▶ REQUIRED TASK
Give the lines of the material from the line holding "Task: Click the price" through the line holding "(367, 457). point(430,362)", inclusive, as a numbered list with blank lines omitted and pictures left out.

• • • •

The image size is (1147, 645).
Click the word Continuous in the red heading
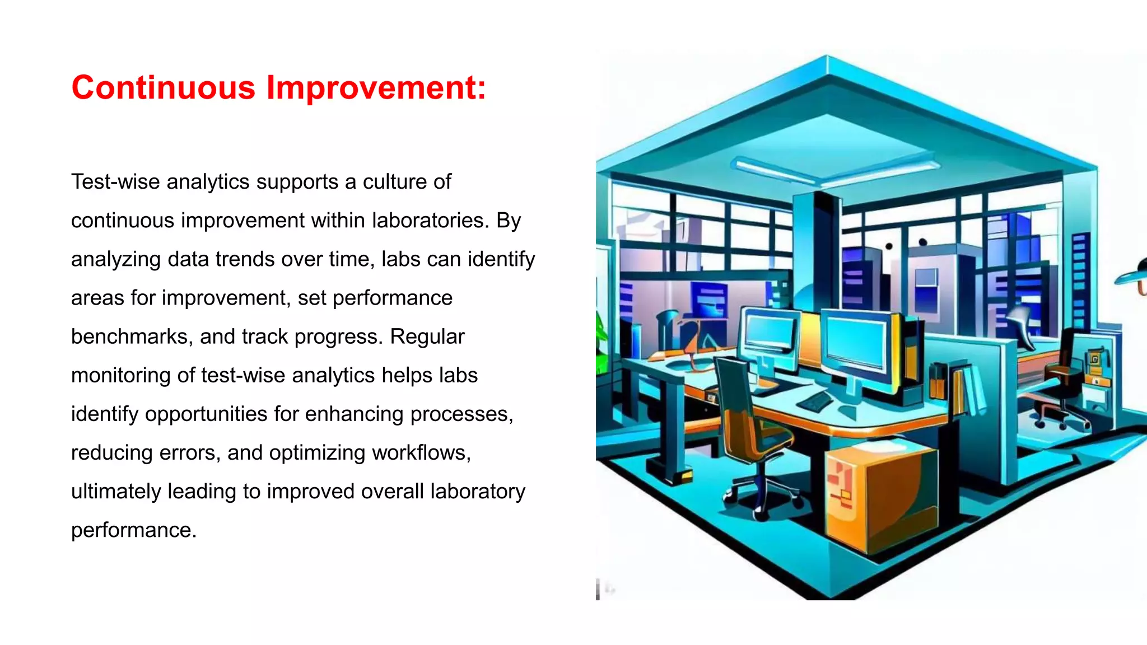163,88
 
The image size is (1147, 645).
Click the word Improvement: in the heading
376,88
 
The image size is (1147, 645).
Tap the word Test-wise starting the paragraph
115,182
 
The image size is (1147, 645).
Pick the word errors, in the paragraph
190,452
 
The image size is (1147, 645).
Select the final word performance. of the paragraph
134,530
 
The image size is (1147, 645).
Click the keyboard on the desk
815,401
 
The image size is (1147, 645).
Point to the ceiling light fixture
834,170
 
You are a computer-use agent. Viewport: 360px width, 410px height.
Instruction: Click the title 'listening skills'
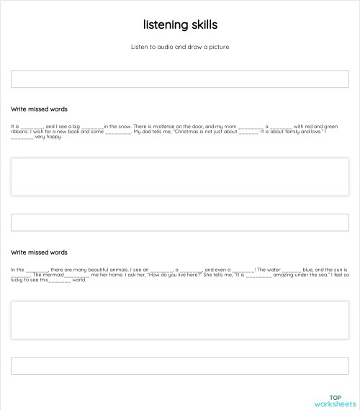tap(180, 25)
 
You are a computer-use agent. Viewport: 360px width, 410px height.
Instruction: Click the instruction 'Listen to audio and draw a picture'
tap(180, 47)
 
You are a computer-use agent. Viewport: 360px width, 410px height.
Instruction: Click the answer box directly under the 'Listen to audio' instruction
tap(180, 79)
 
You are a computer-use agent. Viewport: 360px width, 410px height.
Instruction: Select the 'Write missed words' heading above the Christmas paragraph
tap(39, 109)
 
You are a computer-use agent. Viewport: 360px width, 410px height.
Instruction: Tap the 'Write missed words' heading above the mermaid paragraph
tap(39, 252)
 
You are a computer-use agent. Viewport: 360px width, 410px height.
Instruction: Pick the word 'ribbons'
tap(19, 132)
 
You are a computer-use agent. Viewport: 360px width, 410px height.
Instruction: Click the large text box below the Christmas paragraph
tap(180, 176)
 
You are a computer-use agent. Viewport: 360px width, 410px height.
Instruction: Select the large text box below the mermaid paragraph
tap(180, 319)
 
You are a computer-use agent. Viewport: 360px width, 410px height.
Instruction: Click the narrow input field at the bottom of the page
tap(180, 365)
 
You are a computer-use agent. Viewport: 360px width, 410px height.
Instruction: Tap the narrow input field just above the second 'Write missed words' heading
tap(180, 222)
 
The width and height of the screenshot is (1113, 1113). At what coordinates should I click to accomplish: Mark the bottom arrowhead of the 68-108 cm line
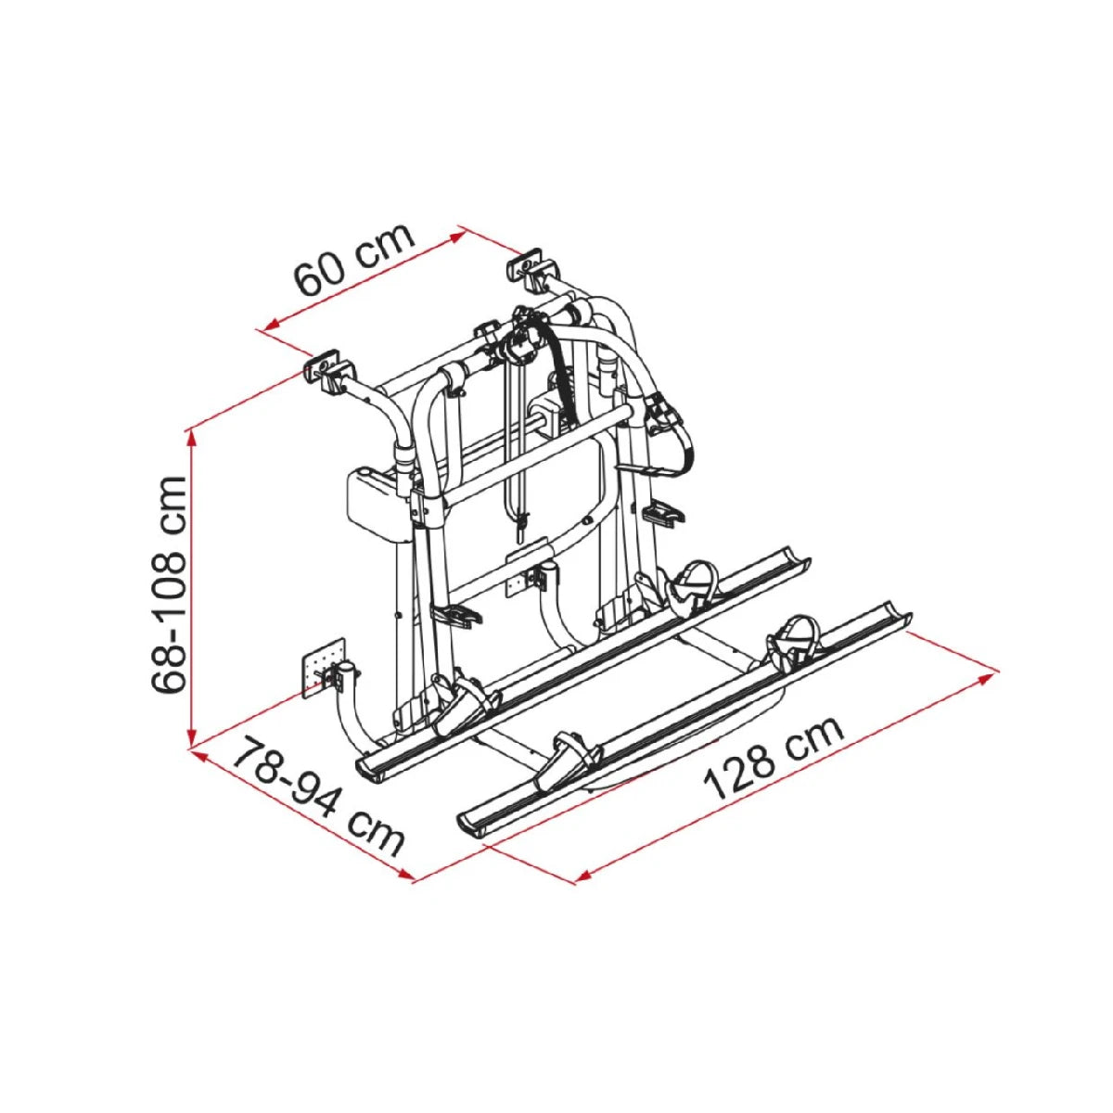(192, 740)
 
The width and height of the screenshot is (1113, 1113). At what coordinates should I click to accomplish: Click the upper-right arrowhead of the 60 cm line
(458, 237)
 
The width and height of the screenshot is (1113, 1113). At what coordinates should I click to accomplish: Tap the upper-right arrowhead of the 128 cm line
(988, 677)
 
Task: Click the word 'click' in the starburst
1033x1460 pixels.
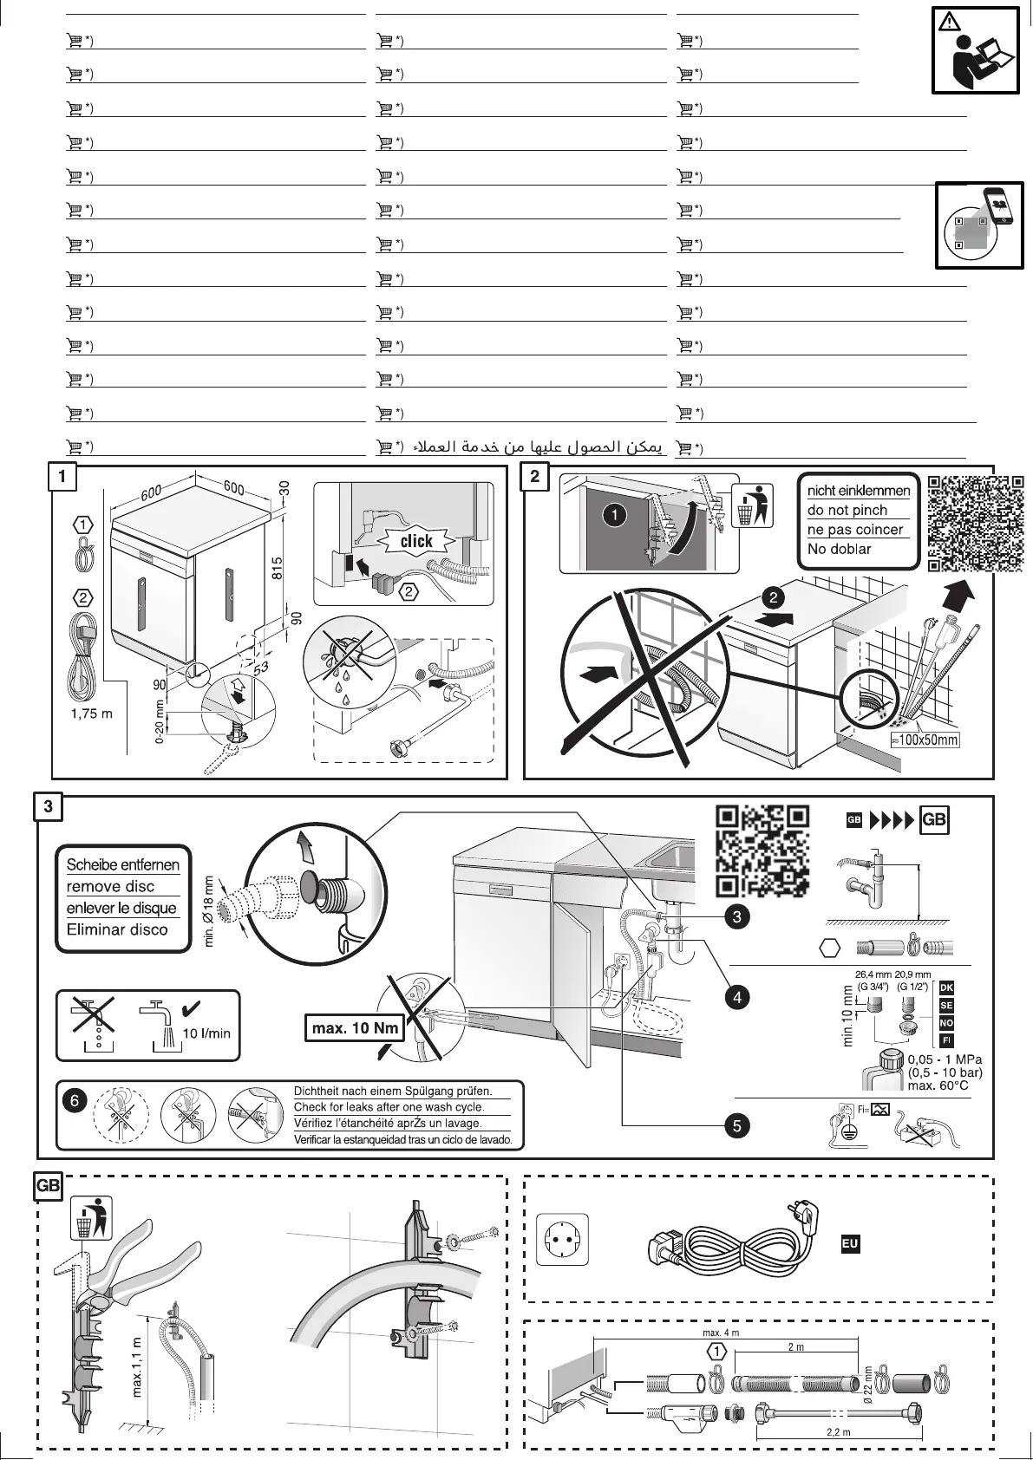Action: pyautogui.click(x=416, y=541)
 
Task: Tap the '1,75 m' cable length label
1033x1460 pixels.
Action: pyautogui.click(x=91, y=714)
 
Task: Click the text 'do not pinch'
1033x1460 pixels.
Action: pyautogui.click(x=847, y=510)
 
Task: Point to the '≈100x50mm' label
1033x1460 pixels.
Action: pyautogui.click(x=925, y=740)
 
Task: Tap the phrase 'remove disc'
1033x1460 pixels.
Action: pyautogui.click(x=110, y=886)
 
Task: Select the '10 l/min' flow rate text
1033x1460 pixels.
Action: pyautogui.click(x=206, y=1033)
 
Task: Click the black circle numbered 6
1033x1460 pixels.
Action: pyautogui.click(x=75, y=1099)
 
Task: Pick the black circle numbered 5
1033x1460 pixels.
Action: pyautogui.click(x=736, y=1126)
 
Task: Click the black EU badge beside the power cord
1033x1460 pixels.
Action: pyautogui.click(x=850, y=1244)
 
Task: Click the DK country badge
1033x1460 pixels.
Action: pyautogui.click(x=946, y=988)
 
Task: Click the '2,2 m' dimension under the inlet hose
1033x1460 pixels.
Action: pyautogui.click(x=838, y=1432)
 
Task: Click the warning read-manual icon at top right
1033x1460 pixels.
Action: pyautogui.click(x=976, y=50)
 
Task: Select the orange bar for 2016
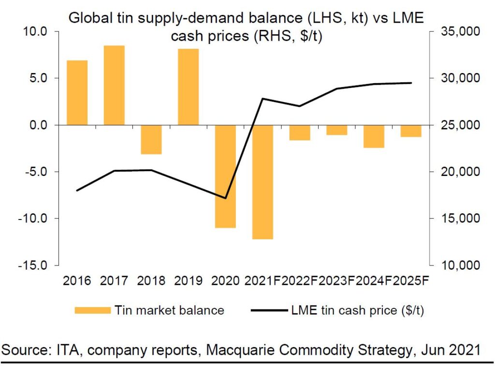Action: pyautogui.click(x=77, y=92)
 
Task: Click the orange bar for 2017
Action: pyautogui.click(x=114, y=85)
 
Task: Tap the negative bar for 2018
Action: pyautogui.click(x=151, y=140)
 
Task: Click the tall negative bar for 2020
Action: pyautogui.click(x=225, y=176)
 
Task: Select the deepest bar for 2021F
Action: pyautogui.click(x=262, y=182)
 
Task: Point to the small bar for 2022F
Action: pyautogui.click(x=300, y=132)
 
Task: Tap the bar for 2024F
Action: pyautogui.click(x=374, y=136)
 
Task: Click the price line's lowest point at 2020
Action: pyautogui.click(x=225, y=198)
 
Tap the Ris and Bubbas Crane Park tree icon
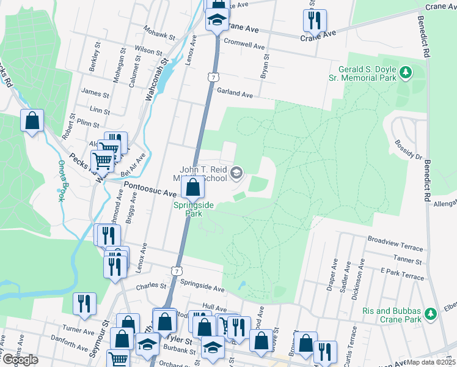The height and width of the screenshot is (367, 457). point(431,314)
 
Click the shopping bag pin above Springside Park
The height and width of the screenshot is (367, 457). point(192,188)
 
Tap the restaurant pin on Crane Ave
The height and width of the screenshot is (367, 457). point(314,20)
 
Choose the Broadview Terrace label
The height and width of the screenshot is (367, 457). point(395,243)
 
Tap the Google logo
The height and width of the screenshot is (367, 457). point(20,360)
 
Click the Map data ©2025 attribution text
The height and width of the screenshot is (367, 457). point(430,362)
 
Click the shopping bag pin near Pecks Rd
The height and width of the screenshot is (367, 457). point(32,120)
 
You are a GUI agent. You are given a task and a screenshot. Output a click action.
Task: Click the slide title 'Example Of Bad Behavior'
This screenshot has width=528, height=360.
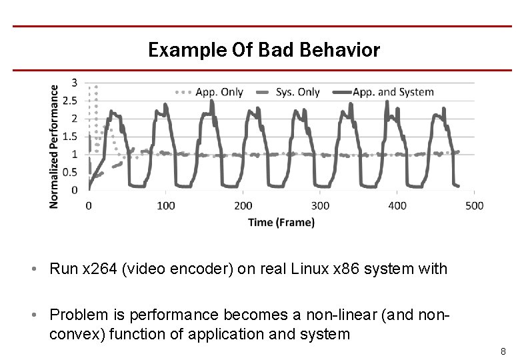[x=264, y=50]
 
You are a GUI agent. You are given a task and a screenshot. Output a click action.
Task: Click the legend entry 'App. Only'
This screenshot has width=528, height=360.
[x=219, y=92]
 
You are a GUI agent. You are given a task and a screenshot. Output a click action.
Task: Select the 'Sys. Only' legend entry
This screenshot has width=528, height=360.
[x=297, y=92]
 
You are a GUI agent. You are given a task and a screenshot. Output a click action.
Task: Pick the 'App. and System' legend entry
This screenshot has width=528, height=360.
[x=393, y=92]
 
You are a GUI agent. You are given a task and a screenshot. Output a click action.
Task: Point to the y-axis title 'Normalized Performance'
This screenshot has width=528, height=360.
[x=54, y=145]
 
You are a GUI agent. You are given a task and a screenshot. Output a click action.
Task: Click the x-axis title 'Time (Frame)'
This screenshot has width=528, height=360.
[x=281, y=222]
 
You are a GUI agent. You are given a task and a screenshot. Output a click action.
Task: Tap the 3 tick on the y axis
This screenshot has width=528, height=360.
[x=74, y=83]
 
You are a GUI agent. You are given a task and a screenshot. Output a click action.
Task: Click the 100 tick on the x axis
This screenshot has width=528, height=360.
[x=166, y=206]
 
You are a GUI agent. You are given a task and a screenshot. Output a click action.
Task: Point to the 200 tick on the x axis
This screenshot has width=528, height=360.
[x=243, y=206]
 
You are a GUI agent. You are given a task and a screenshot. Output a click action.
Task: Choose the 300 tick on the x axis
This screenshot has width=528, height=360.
[x=320, y=206]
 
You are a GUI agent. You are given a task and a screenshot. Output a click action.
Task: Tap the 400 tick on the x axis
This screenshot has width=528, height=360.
[x=397, y=206]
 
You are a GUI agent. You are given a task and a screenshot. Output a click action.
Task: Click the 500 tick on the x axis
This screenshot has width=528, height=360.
[x=474, y=206]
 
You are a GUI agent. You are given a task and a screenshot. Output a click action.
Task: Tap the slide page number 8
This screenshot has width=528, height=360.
[x=504, y=351]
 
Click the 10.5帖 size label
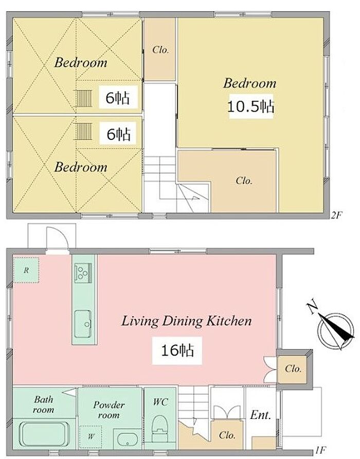pyautogui.click(x=251, y=107)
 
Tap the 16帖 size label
pyautogui.click(x=177, y=350)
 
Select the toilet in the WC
pyautogui.click(x=160, y=428)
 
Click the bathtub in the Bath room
pyautogui.click(x=44, y=434)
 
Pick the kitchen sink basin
pyautogui.click(x=83, y=324)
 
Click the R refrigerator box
pyautogui.click(x=26, y=270)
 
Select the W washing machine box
pyautogui.click(x=91, y=436)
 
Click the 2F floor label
pyautogui.click(x=336, y=216)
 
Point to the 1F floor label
pyautogui.click(x=320, y=449)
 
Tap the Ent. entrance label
pyautogui.click(x=260, y=415)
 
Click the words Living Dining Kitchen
pyautogui.click(x=187, y=321)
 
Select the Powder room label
pyautogui.click(x=109, y=410)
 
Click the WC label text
pyautogui.click(x=160, y=402)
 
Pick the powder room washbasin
pyautogui.click(x=128, y=439)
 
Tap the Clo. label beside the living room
pyautogui.click(x=293, y=368)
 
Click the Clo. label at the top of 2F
pyautogui.click(x=160, y=50)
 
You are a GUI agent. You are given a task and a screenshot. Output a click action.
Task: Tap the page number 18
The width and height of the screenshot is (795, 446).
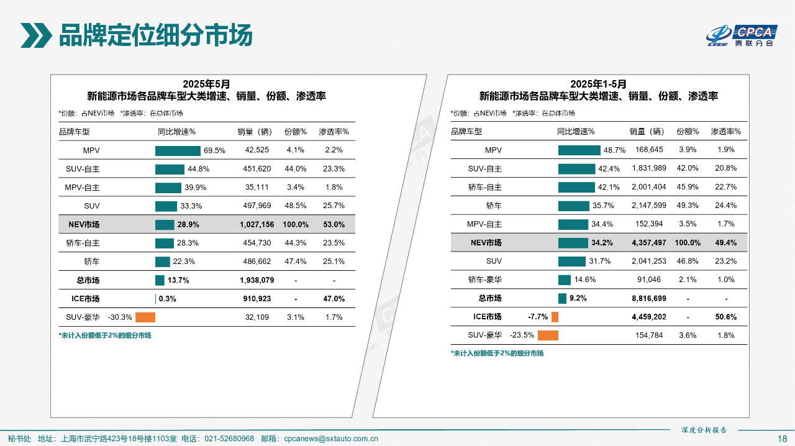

• • • •

▶ RESULT OF THE EXERCISE
1. Task: Click the price line's lowest point at 2020
2. Action: pyautogui.click(x=225, y=198)
3. Tap the Ris and Bubbas Crane Park tree icon
4. The height and width of the screenshot is (367, 457). point(431,314)
5. Click the shopping bag pin above Springside Park
6. The height and width of the screenshot is (367, 457). point(192,188)
7. Tap the restaurant pin on Crane Ave
8. The height and width of the screenshot is (367, 457). point(314,20)
9. Choose the Broadview Terrace label
10. The height and width of the screenshot is (367, 457). point(395,243)
11. Tap the Google logo
12. The height and width of the screenshot is (367, 457). point(20,360)
13. Click the Map data ©2025 attribution text
14. The height and width of the screenshot is (367, 457). point(430,362)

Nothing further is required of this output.